Obviously I’m regressing a ways down memory lane here instead of addressing the situation proactively as I should. The simple fact though was that today there was no mail in either mailbox which really didn’t reassure me that the US Postal Service was diligently on the job no matter how nice the weather was outside and that dueling address changes could be too daunting a challenge even for the best run companies. It wasn’t that I was worrying where this month’s L.L.Bean catalog was but I was sorta wondering about the various utility companies with their monthly bills that just love to throw on penalties and late fees as soon as they’re a second overdue. Which eventually leads to bad credit ratings and credit reports and… I just said credit reports didn’t I?

A vicious circle this getting it together thing is! Words you thought that you’d never utter just find their way into your vocabulary and out of your mouth. When just staying off police reports used to be your primary concern, your credibility for equity is suddenly at stake and the harsh reality of it all hits home and suddenly a horrifying realization emerges in my mind: I have sold out! Somewhere, somehow I had left the anarchistic fold and done the deed and not only for the god damn Postal Service Form 3575 and its mail delivery capabilities. But as I look around my apartment it has become all too apparent that I have also sold out for Dell Laptop Computers, LG Cell Phones, Aiwa CD Players, Ikea Reading Lamps, High Speed SBC DSL, Saeco Espresso Machines, Epson Printers, Ionic Breeze Air Purifiers, Panasonic TV’s, Kenneth Cole Clothing, GE Microwaves, Lucky Brand Jeans, Sony DVD Players, Lily Pharmaceutical’s Prozac, Honda Civics, iMacs, The Company Store Down Quilts, Ben Davis Clothing, Firstgear Leather Jackets, Chippewa Boots, Memorex CD-R’s, Whole Foods Markets, Cannon Digital Cameras, Creative Living 500 TC Linen Sheets, New Balance Running Shoes, 24 Hour Fitness Centers, Borders Books, Netflix DVD’s and a million other generic or no name brand merchandises and services that I devour on a daily basis like the lackey running dog that I seem to have become!

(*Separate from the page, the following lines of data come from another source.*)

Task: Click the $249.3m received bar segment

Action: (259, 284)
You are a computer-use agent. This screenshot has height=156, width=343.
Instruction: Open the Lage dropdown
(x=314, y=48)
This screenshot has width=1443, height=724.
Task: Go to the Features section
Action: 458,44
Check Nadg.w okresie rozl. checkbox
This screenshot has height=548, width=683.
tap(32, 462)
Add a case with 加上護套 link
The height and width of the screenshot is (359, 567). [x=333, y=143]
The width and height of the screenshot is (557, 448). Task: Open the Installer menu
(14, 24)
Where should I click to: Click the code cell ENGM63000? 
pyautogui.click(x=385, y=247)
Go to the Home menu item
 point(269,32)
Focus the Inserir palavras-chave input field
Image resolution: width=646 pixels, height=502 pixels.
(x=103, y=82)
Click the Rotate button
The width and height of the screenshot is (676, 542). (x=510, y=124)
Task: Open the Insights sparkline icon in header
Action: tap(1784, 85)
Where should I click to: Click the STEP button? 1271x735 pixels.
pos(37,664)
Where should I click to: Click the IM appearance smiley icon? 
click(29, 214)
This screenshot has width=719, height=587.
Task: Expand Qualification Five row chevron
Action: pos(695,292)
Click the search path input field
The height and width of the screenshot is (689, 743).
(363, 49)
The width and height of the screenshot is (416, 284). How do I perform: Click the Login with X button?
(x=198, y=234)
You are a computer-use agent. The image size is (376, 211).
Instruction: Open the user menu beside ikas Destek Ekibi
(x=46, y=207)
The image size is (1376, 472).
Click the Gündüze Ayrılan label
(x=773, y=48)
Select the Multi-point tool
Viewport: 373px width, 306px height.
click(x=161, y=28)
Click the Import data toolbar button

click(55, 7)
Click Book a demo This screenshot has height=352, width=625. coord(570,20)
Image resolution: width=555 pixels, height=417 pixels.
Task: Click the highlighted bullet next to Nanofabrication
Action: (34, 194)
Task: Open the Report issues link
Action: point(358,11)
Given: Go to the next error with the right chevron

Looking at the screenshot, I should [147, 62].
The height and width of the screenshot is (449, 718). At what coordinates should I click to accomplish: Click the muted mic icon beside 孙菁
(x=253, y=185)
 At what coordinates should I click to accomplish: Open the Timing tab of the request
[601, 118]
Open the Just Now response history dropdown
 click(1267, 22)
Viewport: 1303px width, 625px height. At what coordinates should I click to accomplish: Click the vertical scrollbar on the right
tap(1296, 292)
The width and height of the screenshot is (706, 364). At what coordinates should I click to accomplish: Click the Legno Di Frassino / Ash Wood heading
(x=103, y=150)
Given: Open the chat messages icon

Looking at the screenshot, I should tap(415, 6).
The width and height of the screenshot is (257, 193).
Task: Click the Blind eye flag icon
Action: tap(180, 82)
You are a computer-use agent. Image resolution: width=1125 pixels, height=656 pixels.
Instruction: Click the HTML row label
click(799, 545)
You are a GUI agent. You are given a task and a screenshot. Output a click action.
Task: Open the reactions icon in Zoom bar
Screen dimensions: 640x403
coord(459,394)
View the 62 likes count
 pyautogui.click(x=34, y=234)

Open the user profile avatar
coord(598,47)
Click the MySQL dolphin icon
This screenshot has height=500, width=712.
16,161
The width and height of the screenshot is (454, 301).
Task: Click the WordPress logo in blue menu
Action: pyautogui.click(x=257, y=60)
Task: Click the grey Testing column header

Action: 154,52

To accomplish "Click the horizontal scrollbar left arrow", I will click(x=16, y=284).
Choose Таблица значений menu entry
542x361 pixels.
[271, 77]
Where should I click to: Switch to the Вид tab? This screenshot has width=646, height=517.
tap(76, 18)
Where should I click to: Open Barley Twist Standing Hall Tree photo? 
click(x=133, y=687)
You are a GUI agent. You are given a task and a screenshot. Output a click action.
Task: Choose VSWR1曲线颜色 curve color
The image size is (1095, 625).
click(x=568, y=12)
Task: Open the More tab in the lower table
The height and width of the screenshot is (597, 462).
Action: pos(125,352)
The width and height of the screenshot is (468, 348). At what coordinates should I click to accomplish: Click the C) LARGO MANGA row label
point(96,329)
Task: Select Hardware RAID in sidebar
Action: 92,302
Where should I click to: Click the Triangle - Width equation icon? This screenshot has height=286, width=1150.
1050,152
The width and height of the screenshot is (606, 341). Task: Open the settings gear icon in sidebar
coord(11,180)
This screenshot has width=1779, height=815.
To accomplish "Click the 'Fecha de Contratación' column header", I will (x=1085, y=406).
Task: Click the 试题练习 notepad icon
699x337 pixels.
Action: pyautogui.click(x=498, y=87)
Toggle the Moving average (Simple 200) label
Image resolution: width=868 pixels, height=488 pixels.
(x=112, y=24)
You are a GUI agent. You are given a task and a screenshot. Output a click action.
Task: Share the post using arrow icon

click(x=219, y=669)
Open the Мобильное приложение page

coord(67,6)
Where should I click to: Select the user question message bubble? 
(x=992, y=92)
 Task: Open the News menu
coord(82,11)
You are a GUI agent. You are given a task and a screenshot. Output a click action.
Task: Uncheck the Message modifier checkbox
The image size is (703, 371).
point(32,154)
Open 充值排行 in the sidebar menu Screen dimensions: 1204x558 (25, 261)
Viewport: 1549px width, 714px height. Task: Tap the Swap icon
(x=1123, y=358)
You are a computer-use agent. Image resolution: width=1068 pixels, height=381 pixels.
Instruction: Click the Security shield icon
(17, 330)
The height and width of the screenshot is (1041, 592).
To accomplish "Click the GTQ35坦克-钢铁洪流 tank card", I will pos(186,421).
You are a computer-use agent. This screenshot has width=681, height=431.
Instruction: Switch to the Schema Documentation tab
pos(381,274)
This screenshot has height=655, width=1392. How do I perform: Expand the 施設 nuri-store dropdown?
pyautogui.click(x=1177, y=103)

And in the end is it all worth it?

I guess that if the question is whether living in a capitalistic society as a participating consuming wanker is better than being an incarcerated spectator, well, then I guess that I’d have to say yes. Otherwise I’d be living a lie, no? Surviving righteously outside of society eventually takes its toll. Living as a parasite on what you can take from society, well, that’s a whole other equation and to truly be free you can’t live your life that way. Though mainlining consumer culture is no substitute for freedom, it beats the confinement of a cold cell or the final embrace of a warm overdose and as always freedom is really a state of mind not what clothes you wear or what car you drive. Those in fact are just the bribes given out to look the other way as yet again another civilization consumes itself into oblivion.